• **Information given**:
::::
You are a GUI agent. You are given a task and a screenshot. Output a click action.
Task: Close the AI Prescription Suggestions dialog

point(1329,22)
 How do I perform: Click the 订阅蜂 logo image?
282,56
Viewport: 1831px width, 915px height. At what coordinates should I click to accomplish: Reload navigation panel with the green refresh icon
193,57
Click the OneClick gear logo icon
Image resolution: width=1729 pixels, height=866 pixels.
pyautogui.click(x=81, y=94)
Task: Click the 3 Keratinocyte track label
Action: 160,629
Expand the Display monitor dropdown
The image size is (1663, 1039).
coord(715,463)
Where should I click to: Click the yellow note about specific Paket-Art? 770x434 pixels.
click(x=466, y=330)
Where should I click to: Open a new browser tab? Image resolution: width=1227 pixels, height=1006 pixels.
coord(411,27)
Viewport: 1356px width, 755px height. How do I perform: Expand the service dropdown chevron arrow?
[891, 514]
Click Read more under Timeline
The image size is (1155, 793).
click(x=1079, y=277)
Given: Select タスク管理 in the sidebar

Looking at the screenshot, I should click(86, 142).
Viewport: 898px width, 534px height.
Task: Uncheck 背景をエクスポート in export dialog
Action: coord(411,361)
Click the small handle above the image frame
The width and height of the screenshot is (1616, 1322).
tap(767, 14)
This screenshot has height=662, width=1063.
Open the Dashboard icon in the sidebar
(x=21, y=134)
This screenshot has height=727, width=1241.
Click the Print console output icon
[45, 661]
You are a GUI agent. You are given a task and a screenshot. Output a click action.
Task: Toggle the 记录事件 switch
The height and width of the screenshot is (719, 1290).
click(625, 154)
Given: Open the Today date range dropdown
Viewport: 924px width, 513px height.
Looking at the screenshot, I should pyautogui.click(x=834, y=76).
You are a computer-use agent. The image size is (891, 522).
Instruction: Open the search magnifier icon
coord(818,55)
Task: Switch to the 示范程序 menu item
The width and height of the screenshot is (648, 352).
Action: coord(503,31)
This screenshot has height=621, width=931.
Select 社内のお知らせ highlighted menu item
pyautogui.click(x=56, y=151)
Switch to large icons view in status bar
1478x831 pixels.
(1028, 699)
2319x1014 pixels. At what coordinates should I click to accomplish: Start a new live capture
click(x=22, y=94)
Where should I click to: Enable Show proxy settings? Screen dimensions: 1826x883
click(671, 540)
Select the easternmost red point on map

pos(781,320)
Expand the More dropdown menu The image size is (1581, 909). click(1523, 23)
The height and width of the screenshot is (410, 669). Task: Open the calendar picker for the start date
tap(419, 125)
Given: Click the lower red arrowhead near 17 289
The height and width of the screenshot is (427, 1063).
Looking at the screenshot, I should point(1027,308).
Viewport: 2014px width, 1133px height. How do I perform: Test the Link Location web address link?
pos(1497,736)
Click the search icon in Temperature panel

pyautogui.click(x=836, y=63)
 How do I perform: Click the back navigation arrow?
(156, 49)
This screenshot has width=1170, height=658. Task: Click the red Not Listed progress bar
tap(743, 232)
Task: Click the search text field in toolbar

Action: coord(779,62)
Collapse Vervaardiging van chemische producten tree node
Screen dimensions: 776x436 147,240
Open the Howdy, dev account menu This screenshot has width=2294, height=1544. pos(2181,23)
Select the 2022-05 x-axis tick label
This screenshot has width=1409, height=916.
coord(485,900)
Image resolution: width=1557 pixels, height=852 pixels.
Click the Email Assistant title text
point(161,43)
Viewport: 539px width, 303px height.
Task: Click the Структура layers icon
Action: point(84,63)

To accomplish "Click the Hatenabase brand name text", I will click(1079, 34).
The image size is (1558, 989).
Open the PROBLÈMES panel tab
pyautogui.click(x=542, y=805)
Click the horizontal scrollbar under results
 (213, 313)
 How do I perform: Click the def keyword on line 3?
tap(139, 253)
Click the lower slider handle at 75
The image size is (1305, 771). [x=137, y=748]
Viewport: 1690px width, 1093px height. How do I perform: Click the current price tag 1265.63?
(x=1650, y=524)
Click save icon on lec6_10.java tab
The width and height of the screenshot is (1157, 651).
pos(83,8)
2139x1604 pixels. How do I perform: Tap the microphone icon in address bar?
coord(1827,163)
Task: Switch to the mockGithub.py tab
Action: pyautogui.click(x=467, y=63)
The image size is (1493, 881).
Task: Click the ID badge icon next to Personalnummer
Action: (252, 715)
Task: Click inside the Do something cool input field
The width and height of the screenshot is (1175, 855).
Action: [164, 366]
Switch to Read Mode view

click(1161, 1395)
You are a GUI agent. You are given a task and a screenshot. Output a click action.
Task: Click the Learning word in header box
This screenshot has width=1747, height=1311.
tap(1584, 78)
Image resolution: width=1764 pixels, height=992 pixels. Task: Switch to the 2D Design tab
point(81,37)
::::
• **Task description**:
Please give back all of the material above exactly as it was written.

• **Result for this exercise**:
You are a GUI agent. You are given a task and a screenshot. Output a click action.
Task: Close the AI Prescription Suggestions dialog

point(1329,22)
 How do I perform: Click the 订阅蜂 logo image?
282,56
Viewport: 1831px width, 915px height. At what coordinates should I click to accomplish: Reload navigation panel with the green refresh icon
193,57
Click the OneClick gear logo icon
Image resolution: width=1729 pixels, height=866 pixels.
pyautogui.click(x=81, y=94)
Task: Click the 3 Keratinocyte track label
Action: 160,629
Expand the Display monitor dropdown
The image size is (1663, 1039).
coord(715,463)
Where should I click to: Click the yellow note about specific Paket-Art? 770x434 pixels.
click(x=466, y=330)
Where should I click to: Open a new browser tab? Image resolution: width=1227 pixels, height=1006 pixels.
coord(411,27)
Viewport: 1356px width, 755px height. How do I perform: Expand the service dropdown chevron arrow?
[891, 514]
Click Read more under Timeline
The image size is (1155, 793).
click(x=1079, y=277)
Given: Select タスク管理 in the sidebar

Looking at the screenshot, I should click(86, 142).
Viewport: 898px width, 534px height.
Task: Uncheck 背景をエクスポート in export dialog
Action: coord(411,361)
Click the small handle above the image frame
The width and height of the screenshot is (1616, 1322).
tap(767, 14)
This screenshot has height=662, width=1063.
Open the Dashboard icon in the sidebar
(x=21, y=134)
This screenshot has height=727, width=1241.
Click the Print console output icon
[45, 661]
You are a GUI agent. You are given a task and a screenshot. Output a click action.
Task: Toggle the 记录事件 switch
The height and width of the screenshot is (719, 1290).
click(625, 154)
Given: Open the Today date range dropdown
Viewport: 924px width, 513px height.
Looking at the screenshot, I should pyautogui.click(x=834, y=76).
You are a computer-use agent. The image size is (891, 522).
Instruction: Open the search magnifier icon
coord(818,55)
Task: Switch to the 示范程序 menu item
The width and height of the screenshot is (648, 352).
Action: coord(503,31)
This screenshot has height=621, width=931.
Select 社内のお知らせ highlighted menu item
pyautogui.click(x=56, y=151)
Switch to large icons view in status bar
1478x831 pixels.
(1028, 699)
2319x1014 pixels. At what coordinates should I click to accomplish: Start a new live capture
click(x=22, y=94)
Where should I click to: Enable Show proxy settings? Screen dimensions: 1826x883
click(671, 540)
Select the easternmost red point on map

pos(781,320)
Expand the More dropdown menu The image size is (1581, 909). click(1523, 23)
The height and width of the screenshot is (410, 669). Task: Open the calendar picker for the start date
tap(419, 125)
Given: Click the lower red arrowhead near 17 289
The height and width of the screenshot is (427, 1063).
Looking at the screenshot, I should point(1027,308).
Viewport: 2014px width, 1133px height. How do I perform: Test the Link Location web address link?
pos(1497,736)
Click the search icon in Temperature panel

pyautogui.click(x=836, y=63)
 How do I perform: Click the back navigation arrow?
(156, 49)
This screenshot has width=1170, height=658. Task: Click the red Not Listed progress bar
tap(743, 232)
Task: Click the search text field in toolbar

Action: coord(779,62)
Collapse Vervaardiging van chemische producten tree node
Screen dimensions: 776x436 147,240
Open the Howdy, dev account menu This screenshot has width=2294, height=1544. pos(2181,23)
Select the 2022-05 x-axis tick label
This screenshot has width=1409, height=916.
coord(485,900)
Image resolution: width=1557 pixels, height=852 pixels.
Click the Email Assistant title text
point(161,43)
Viewport: 539px width, 303px height.
Task: Click the Структура layers icon
Action: point(84,63)

To accomplish "Click the Hatenabase brand name text", I will click(1079, 34).
The image size is (1558, 989).
Open the PROBLÈMES panel tab
pyautogui.click(x=542, y=805)
Click the horizontal scrollbar under results
 (213, 313)
 How do I perform: Click the def keyword on line 3?
tap(139, 253)
Click the lower slider handle at 75
The image size is (1305, 771). [x=137, y=748]
Viewport: 1690px width, 1093px height. How do I perform: Click the current price tag 1265.63?
(x=1650, y=524)
Click save icon on lec6_10.java tab
The width and height of the screenshot is (1157, 651).
pos(83,8)
2139x1604 pixels. How do I perform: Tap the microphone icon in address bar?
coord(1827,163)
Task: Switch to the mockGithub.py tab
Action: pyautogui.click(x=467, y=63)
The image size is (1493, 881).
Task: Click the ID badge icon next to Personalnummer
Action: (252, 715)
Task: Click inside the Do something cool input field
The width and height of the screenshot is (1175, 855).
Action: [164, 366]
Switch to Read Mode view

click(1161, 1395)
You are a GUI agent. You are given a task and a screenshot. Output a click action.
Task: Click the Learning word in header box
This screenshot has width=1747, height=1311.
tap(1584, 78)
Image resolution: width=1764 pixels, height=992 pixels. Task: Switch to the 2D Design tab
point(81,37)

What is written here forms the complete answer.